Las recientes reformas en materia anticorrupción aprobadas por la XVIII Legislatura del Congreso del Estado de Quintana Roo han comenzado a generar cuestionamientos sobre el nivel de concentración política que podrían provocar dentro de los órganos encargados de vigilar el ejercicio del poder público en la entidad.
Aunque la mayoría legislativa presentó los cambios como un fortalecimiento del Sistema Estatal Anticorrupción de Quintana Roo y una armonización con el marco nacional, especialistas y sectores críticos advierten riesgos relacionados con la autonomía real de las instituciones de control y fiscalización.
Uno de los principales focos de preocupación gira en torno a la posibilidad de que los nuevos mecanismos de vigilancia queden subordinados políticamente al bloque mayoritario afín a Morena.
Entre los cuestionamientos destaca el riesgo de que órganos internos de control, auditoría y fiscalización terminen encabezados por perfiles cercanos al grupo gobernante, reduciendo la independencia técnica y política que deberían mantener estas instancias.
Diversas voces advierten que, sin contrapesos efectivos, cualquier sistema anticorrupción puede convertirse en una herramienta de control político selectivo:
- investigando adversarios,
- omitiendo irregularidades de aliados,
- o utilizando auditorías con criterios discrecionales.
A ello se suma la limitada difusión pública del contenido técnico de las reformas.
Aunque el Congreso aprobó modificaciones constitucionales y cambios a la Ley del Sistema Anticorrupción relacionados con responsabilidades administrativas y órganos de control, la información disponible para consulta ciudadana ha sido considerada parcial y poco socializada.
La ausencia de un debate amplio con:
- organizaciones civiles,
- colegios de abogados,
- académicos,
- y organismos especializados
también ha generado críticas sobre la transparencia del proceso legislativo.
Especialistas consideran que el problema no radica únicamente en las nuevas facultades otorgadas a las instituciones de control, sino en quién ejercerá esas atribuciones y bajo qué nivel de autonomía.
En Quintana Roo, el historial de designaciones políticas dentro de organismos autónomos y entidades de fiscalización ha sido motivo recurrente de cuestionamientos por presuntas cercanías partidistas y falta de independencia técnica.
Por ello, existe preocupación de que las reformas terminen fortaleciendo estructuras administrativas sin garantizar mecanismos reales de rendición de cuentas.
Otro de los riesgos señalados es la posible burocratización del combate a la corrupción.

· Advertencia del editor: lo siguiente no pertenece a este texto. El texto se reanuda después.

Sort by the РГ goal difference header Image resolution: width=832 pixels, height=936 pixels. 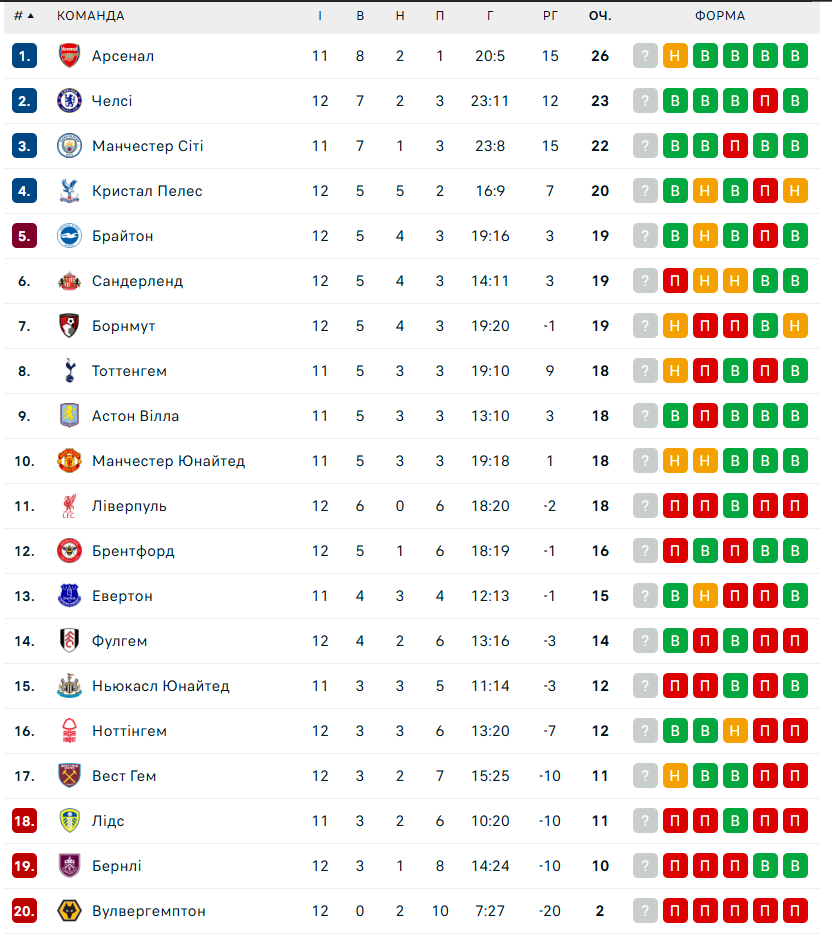[x=550, y=16]
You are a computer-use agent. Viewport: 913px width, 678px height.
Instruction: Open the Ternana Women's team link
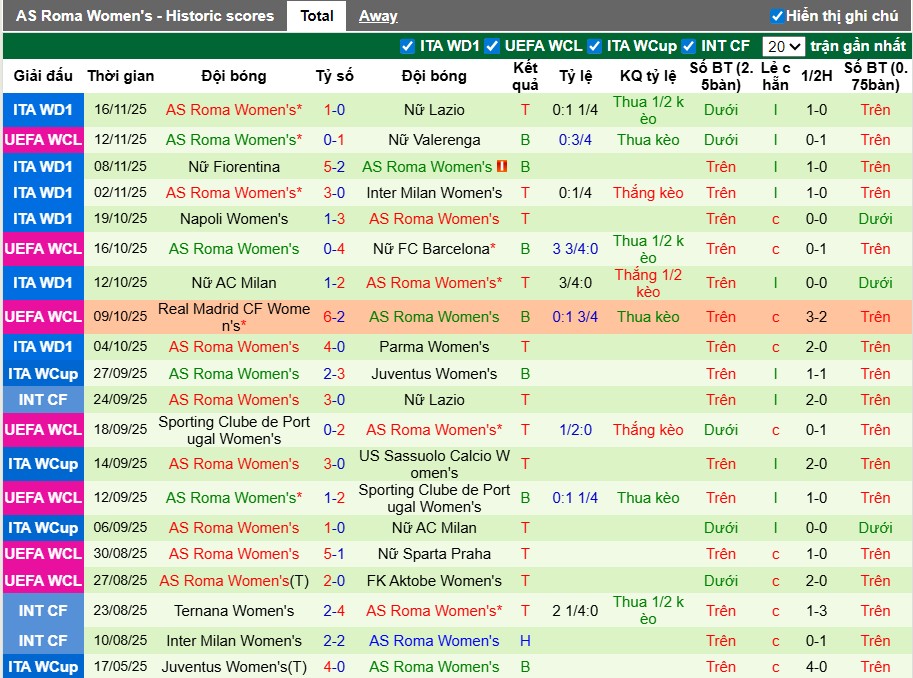coord(234,611)
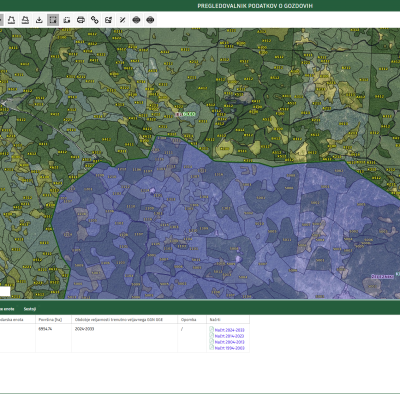Toggle the active rectangle selection tool
Viewport: 400px width, 400px height.
pyautogui.click(x=53, y=20)
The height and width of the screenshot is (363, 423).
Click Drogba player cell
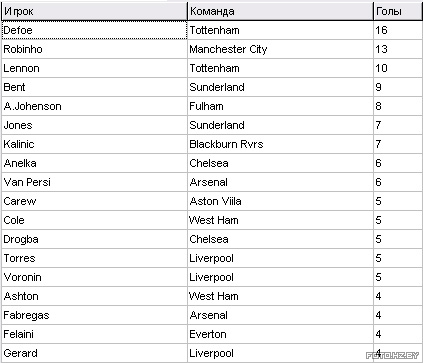coord(94,239)
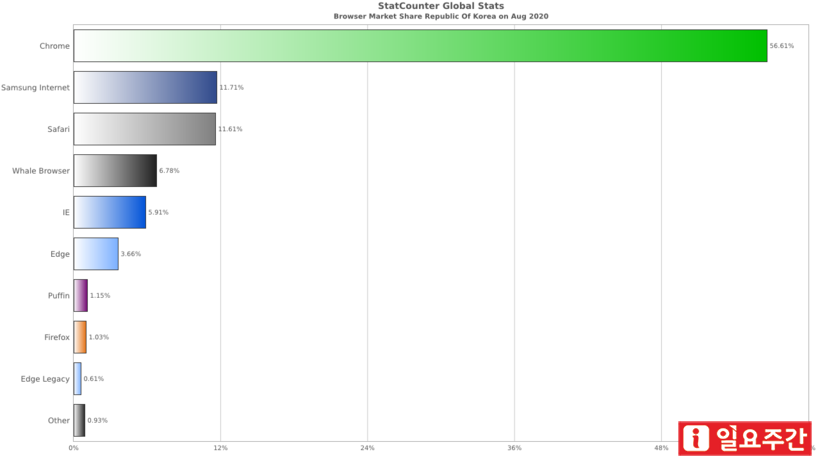Select the 11.61% value beside Safari

(230, 129)
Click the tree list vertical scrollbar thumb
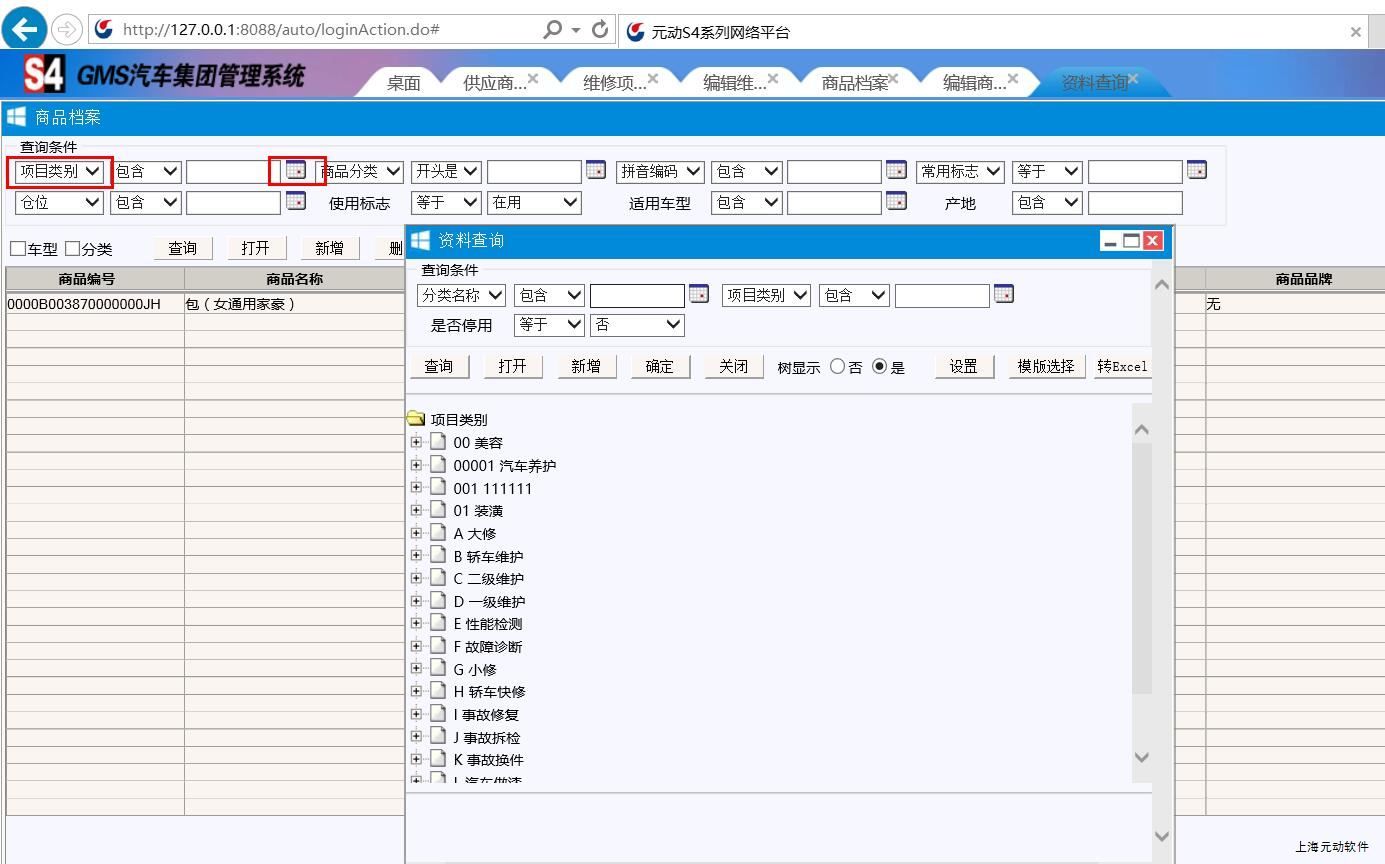The image size is (1385, 864). [x=1141, y=567]
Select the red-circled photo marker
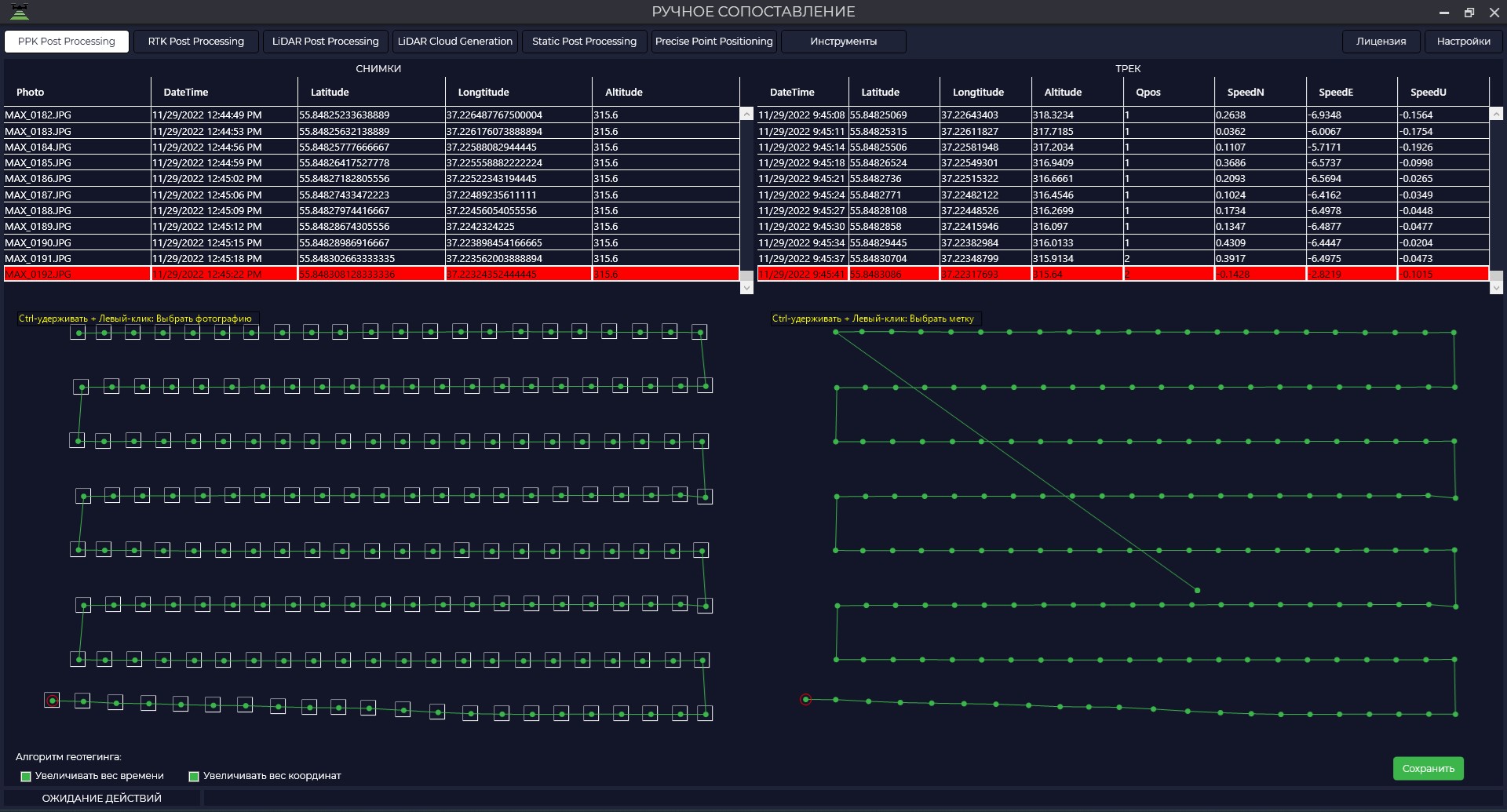 (52, 700)
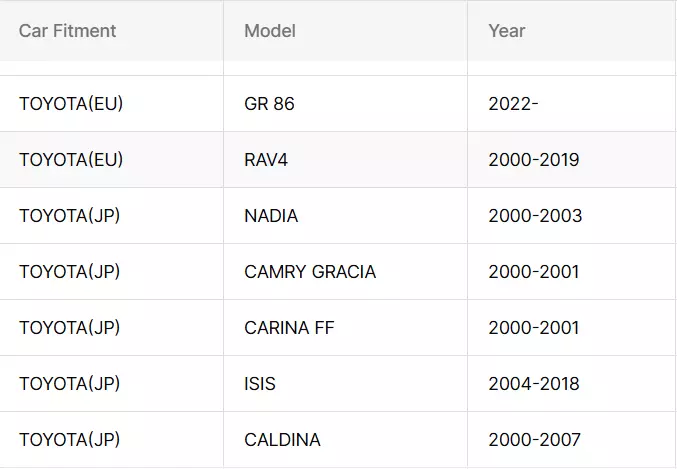
Task: Click the 2022- year cell
Action: 572,104
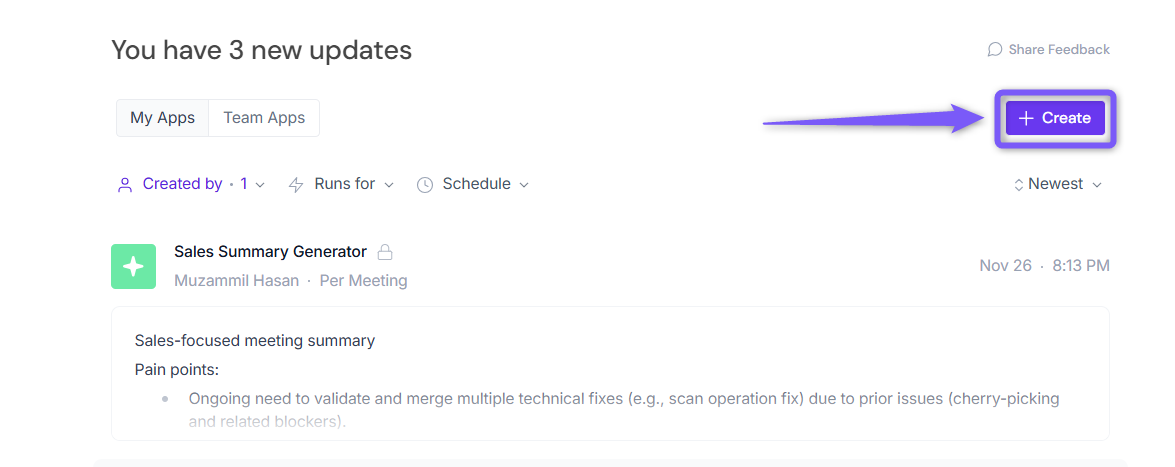
Task: Open the Runs for dropdown arrow
Action: pos(389,185)
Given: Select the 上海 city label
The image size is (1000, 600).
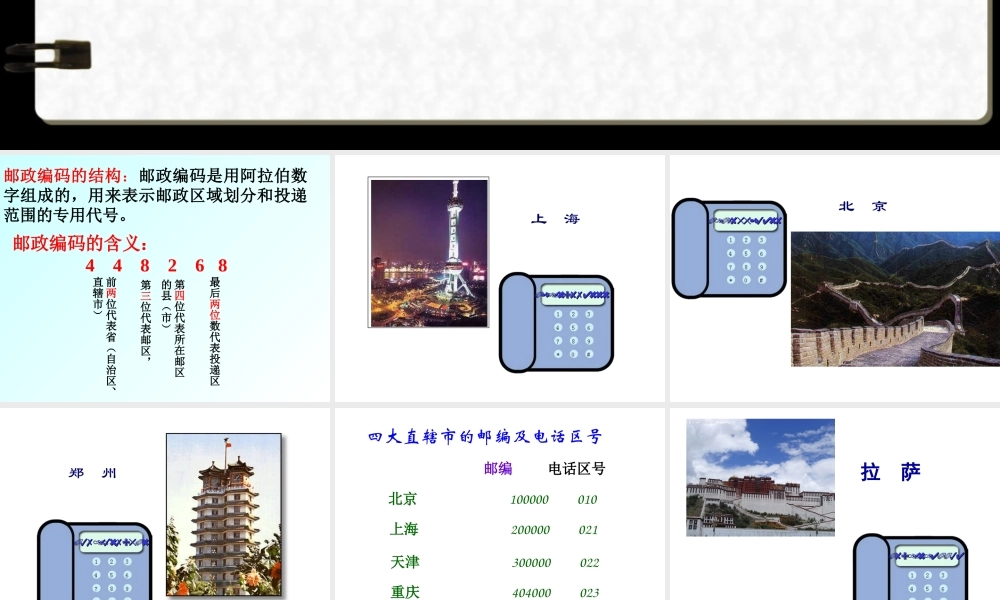Looking at the screenshot, I should (x=403, y=530).
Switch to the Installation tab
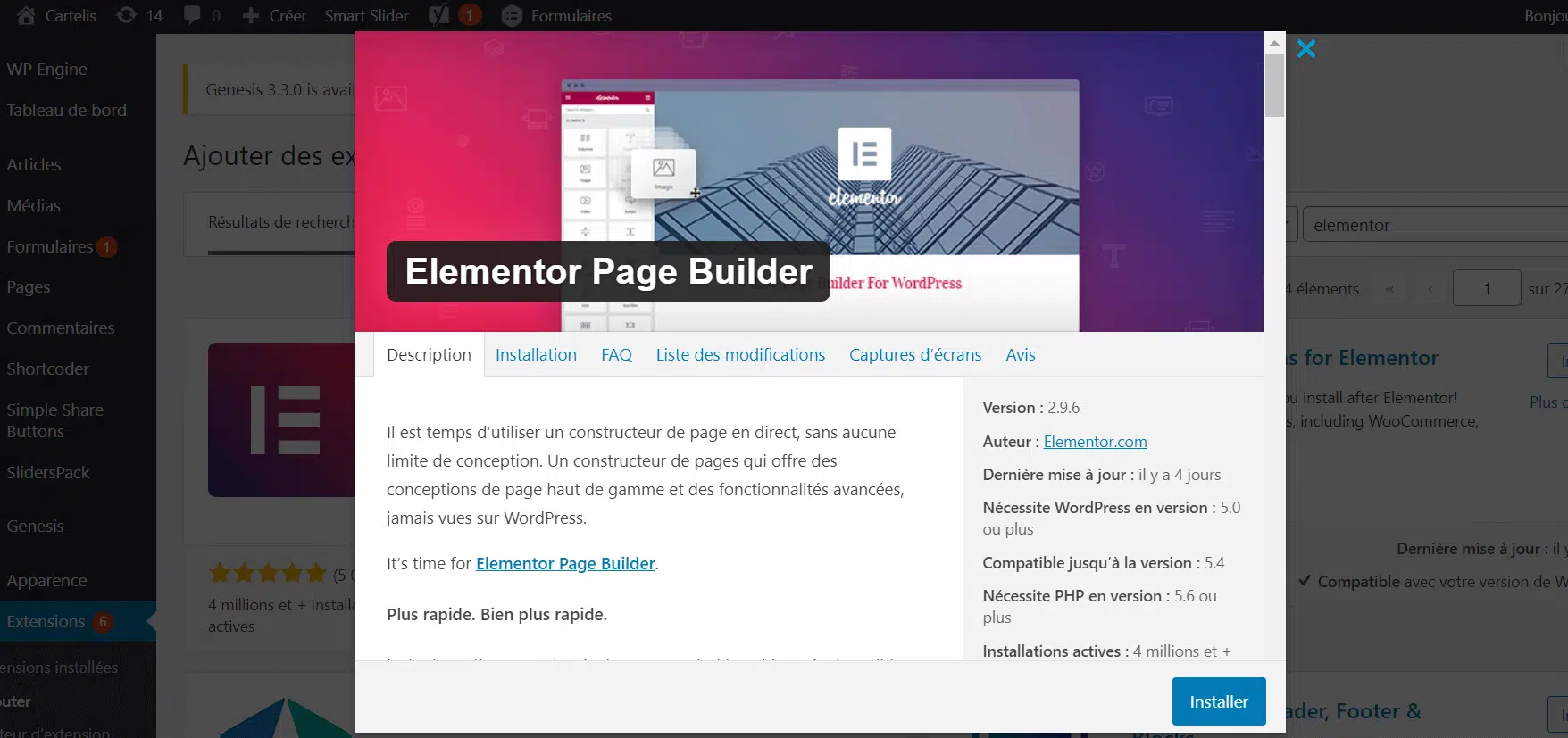 point(536,354)
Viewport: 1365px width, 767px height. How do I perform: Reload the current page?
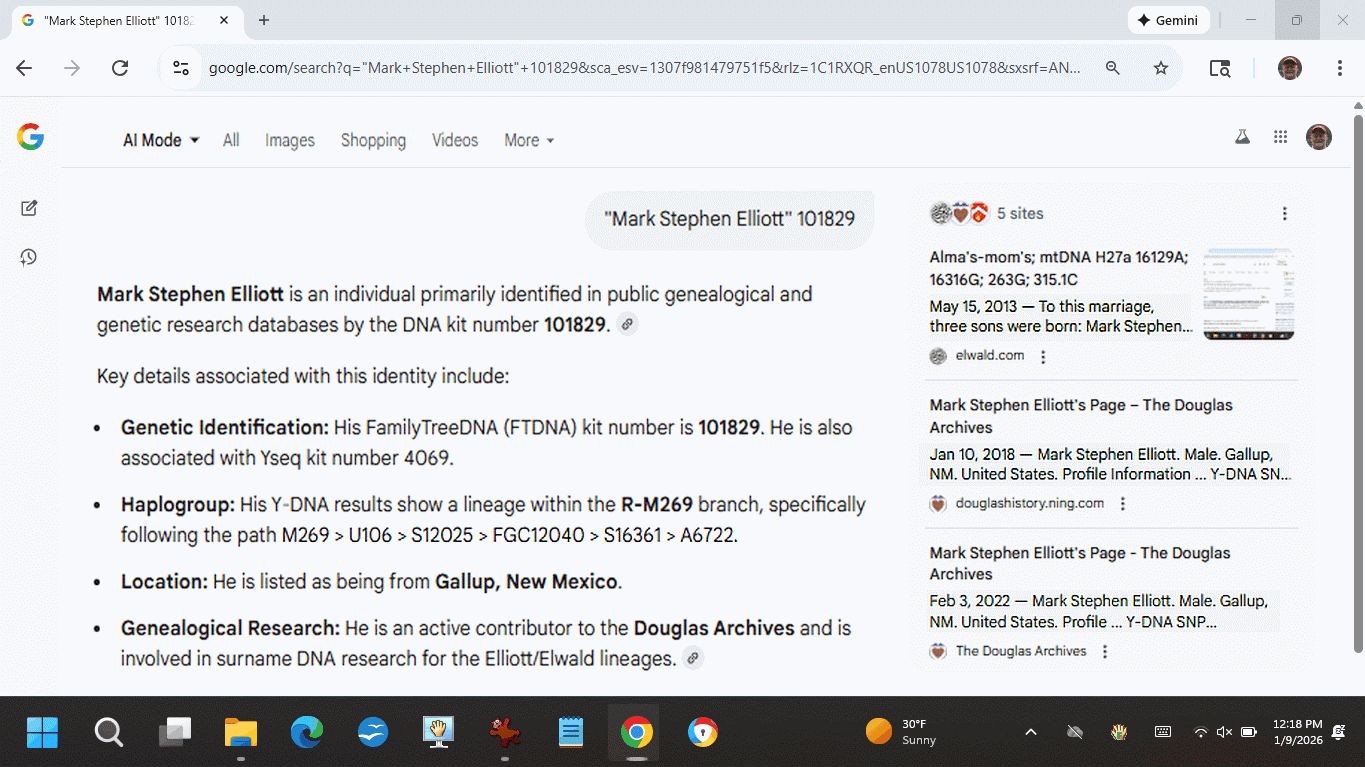click(120, 68)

Actualmente, México ya cuenta con múltiples instancias de vigilancia, auditoría y control administrativo; sin embargo, muchas de ellas enfrentan:
- duplicidad de funciones,
- problemas de coordinación,
- baja efectividad en sanciones,
- y rezagos operativos.
En ese contexto, especialistas advierten que ampliar facultades o crear nuevas estructuras no necesariamente se traduce en una reducción efectiva de la corrupción si no existen:
- transparencia,
- vigilancia ciudadana,
- independencia institucional,
- y sanciones reales.
Además, algunos sectores consideran que la centralización del control institucional podría debilitar gradualmente los contrapesos democráticos tanto dentro del propio Congreso como en distintos organismos públicos, concentrando cada vez más poder político en un solo bloque legislativo.